Adelman’s attorney Eric Dumars, with the alternate defender’s office, disputed his client’s claim in court and again in a phone call with The Mendocino Voice. The Voice has also requested access to records of Adelman’s visitors and phone calls at the Mendocino County Jail for more information.
Ukiah police allege that Adelman was walking away from Anderegg with a knife in his hand when officers got to the Wells Fargo on South State Street around 10 a.m. on Sunday, March 27. Anderegg died at the scene and Adelman has been in custody ever since. Investigators say it was some kind of dispute over stolen property, and dispatch logs show Anderegg was arrested nearby on suspicion of robbery two weeks earlier. The robbery charges appear to have been dropped, and Anderegg was released from jail on March 22.
Criminal defendants have a right to counsel (among other things) under the Sixth Amendment to the U.S. Constitution — but some defendants get better counsel than others. Or more of it, at least.
The public defender and the alternate defender, which represents the accused when the public defender cannot, are often saddled with Herculean caseloads through no fault of their own. Technical restraints imposed by video conferencing in court have further constrained the ability of court appointed attorneys to converse with their clients off record. In Adelmans’ case, those factors have raised apparent questions about whether the defendant’s Sixth Amendment rights are being respected by the court. If not, the fix is likely to involve more money for more court-appointed lawyers and more communication with their clients.

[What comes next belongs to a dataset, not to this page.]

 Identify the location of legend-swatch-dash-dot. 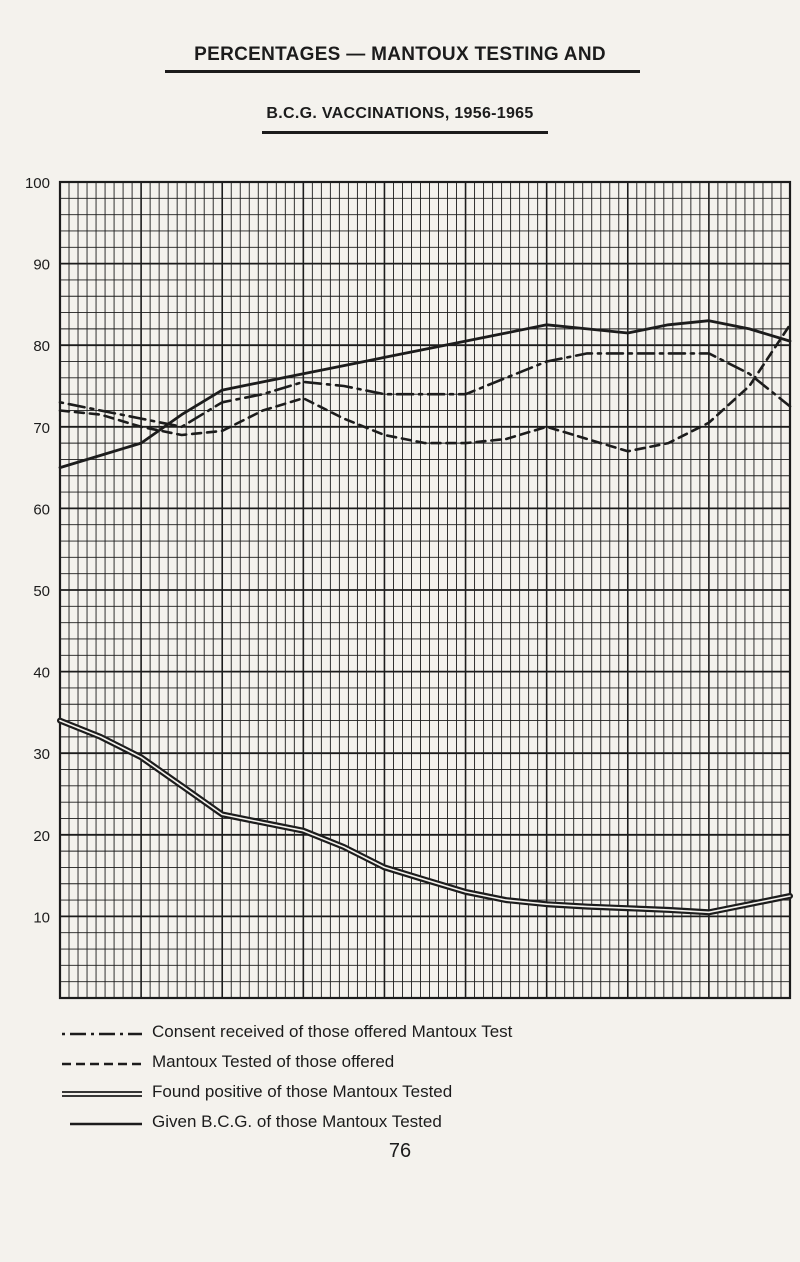
(102, 1034).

Judge Faulder rescheduled Adelman’s plea entry for 9 a.m. April 21, and he’s been ordered to appear for that hearing. It remains to be seen whether Adelman’s concerns about adequate representation can be addressed in the next seven days, or whether the defendant will consent to attending his next hearing. It is not unusual for defendants to refuse to appear in court, but that frequently results in the issuance of arrest warrants, and Adelman is already in jail. Today’s situation in court could be accurately described as unusual.